I met Chris Reykdal in January 2016, when he and five other candidates running for the Superintendent of Public Instruction spoke to a cohort of WSU grad students. I could see then that Chris, hands down, was the front-runner of all the candidates. In May, I was able to witness Chris captivate a room of over a thousand teachers in Spokane.
I’ve been a special education and Career and Technical Education teacher for 15 years on Orcas and am a Director of Career and Technical Education in Duvall. It is important that our next Superintendent of Public Instruction understands the significance of the happenings in our public schools, how this work can change lives, know the relevance and rigor of CTE, and will fight to increase those types of learning opportunities for kids.
Chris far exceeds expectations of what I want in a state education leader. He is someone who gets what our students, parents and educators face every day – including an over-reliance on standardized testing, overcrowded classrooms, underfunded schools, a shortage of teachers and an increasing dependence on local property tax levies.
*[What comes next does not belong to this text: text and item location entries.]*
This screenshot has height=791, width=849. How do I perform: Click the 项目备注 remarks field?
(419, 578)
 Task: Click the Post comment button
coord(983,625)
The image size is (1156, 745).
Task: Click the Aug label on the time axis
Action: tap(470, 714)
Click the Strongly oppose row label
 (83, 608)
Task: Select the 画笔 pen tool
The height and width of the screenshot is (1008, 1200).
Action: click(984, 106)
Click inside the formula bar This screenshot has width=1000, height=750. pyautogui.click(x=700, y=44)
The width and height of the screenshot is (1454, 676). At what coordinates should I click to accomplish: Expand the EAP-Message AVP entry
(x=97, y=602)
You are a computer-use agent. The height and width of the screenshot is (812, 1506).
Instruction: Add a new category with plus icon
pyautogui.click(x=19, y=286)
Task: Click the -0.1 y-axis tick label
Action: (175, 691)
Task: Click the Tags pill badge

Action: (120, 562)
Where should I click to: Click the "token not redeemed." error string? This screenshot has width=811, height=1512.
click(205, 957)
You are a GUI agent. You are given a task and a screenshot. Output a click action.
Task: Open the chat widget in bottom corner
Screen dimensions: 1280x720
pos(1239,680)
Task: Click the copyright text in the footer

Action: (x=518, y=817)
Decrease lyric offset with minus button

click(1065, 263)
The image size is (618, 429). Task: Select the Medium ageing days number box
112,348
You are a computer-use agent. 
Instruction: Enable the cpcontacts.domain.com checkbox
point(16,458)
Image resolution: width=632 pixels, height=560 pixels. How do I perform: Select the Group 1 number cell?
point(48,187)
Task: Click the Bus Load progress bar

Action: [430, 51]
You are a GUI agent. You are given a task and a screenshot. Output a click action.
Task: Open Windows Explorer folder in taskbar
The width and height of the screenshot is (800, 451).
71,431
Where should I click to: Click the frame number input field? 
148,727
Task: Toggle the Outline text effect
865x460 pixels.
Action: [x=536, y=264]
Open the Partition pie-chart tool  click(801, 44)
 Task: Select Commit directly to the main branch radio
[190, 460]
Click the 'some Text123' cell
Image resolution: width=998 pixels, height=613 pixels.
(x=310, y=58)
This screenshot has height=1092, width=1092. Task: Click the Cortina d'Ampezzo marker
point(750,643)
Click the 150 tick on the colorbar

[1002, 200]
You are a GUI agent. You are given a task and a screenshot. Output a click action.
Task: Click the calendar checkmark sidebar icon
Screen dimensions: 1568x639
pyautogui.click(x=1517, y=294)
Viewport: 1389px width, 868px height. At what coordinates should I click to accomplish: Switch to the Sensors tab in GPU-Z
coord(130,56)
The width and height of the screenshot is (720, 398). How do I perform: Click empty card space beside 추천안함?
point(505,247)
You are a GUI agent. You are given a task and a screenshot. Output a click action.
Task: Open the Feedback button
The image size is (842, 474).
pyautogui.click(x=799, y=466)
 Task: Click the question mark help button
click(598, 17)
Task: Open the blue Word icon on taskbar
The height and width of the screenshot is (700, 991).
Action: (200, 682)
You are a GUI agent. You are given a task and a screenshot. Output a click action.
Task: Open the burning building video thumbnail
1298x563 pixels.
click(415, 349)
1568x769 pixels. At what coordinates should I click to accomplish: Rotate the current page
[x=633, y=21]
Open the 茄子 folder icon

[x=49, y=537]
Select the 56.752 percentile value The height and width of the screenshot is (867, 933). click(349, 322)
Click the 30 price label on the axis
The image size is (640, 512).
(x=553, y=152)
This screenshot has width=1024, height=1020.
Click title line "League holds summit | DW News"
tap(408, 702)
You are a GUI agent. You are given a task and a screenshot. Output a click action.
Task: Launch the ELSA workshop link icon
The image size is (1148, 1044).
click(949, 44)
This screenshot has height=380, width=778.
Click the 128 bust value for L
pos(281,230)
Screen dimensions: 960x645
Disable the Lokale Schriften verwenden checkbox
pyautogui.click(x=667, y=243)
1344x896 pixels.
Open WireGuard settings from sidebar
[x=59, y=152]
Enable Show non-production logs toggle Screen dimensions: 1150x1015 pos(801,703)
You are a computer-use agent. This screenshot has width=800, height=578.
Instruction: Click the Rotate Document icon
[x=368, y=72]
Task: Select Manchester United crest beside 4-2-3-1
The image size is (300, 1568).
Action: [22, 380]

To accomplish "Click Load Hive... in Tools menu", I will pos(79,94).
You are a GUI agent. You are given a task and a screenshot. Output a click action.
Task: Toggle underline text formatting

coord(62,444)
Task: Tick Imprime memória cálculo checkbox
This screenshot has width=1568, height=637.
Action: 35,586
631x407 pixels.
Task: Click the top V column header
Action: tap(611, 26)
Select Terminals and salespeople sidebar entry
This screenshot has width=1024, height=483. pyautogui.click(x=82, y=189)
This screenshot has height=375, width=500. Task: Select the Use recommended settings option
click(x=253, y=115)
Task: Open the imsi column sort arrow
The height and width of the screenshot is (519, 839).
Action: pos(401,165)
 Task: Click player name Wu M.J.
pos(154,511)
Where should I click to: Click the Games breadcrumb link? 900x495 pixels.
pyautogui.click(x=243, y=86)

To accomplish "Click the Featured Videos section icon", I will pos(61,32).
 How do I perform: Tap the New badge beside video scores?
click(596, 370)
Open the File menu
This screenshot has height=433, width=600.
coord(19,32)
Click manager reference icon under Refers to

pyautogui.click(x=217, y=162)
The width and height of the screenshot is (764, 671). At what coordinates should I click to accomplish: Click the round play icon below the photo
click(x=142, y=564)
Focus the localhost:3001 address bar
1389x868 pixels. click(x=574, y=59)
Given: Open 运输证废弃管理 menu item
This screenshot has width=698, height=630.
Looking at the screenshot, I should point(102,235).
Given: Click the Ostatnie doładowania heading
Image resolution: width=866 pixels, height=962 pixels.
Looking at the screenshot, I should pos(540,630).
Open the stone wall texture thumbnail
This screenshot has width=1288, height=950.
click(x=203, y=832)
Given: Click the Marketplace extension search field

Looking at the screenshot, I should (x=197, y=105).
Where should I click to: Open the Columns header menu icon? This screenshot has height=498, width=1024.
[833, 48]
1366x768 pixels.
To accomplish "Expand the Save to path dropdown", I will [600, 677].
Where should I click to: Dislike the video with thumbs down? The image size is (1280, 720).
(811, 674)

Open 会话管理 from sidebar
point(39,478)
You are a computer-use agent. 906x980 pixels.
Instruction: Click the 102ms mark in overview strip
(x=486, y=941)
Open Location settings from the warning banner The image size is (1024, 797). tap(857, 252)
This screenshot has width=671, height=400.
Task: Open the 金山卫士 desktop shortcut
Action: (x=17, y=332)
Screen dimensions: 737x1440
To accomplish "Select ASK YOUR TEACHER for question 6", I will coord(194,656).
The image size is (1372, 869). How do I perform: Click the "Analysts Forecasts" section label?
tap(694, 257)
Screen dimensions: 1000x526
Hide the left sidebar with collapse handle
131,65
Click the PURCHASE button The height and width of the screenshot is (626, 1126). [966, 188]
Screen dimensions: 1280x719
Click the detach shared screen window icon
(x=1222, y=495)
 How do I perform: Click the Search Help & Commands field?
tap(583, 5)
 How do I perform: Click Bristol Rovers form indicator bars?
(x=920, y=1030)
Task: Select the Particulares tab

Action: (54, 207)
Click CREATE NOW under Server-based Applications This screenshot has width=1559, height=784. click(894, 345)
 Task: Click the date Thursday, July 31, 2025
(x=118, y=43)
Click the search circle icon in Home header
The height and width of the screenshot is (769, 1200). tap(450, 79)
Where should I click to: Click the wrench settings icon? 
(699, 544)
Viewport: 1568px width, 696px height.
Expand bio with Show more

Because of his experience as a lawmaker, Chris has established connections in Olympia that will ensure that he can start the job with a much smaller learning curve than his opponent. Chris has been a teacher, a school board member, he understands finance, plus his wife is an educator too.
Providing more project-based, hands-on, CTE courses will raise our graduation rates, which is not only good for our students but also for our economy and society as whole. We need to focus far more energy on making our kids well-rounded people who are ready for the “real world” after school. Chris is the only candidate who has shown a true commitment to returning CTE programs to our schools, he’s committed to eliminating high-stakes standardized testing, he wants to increase pathways to graduation so our students can be successful, and to find incentives in order to recruit more teachers.
I urge you to vote Nov. 8 for Chris Reykdal for Superintendent of Public Instruction.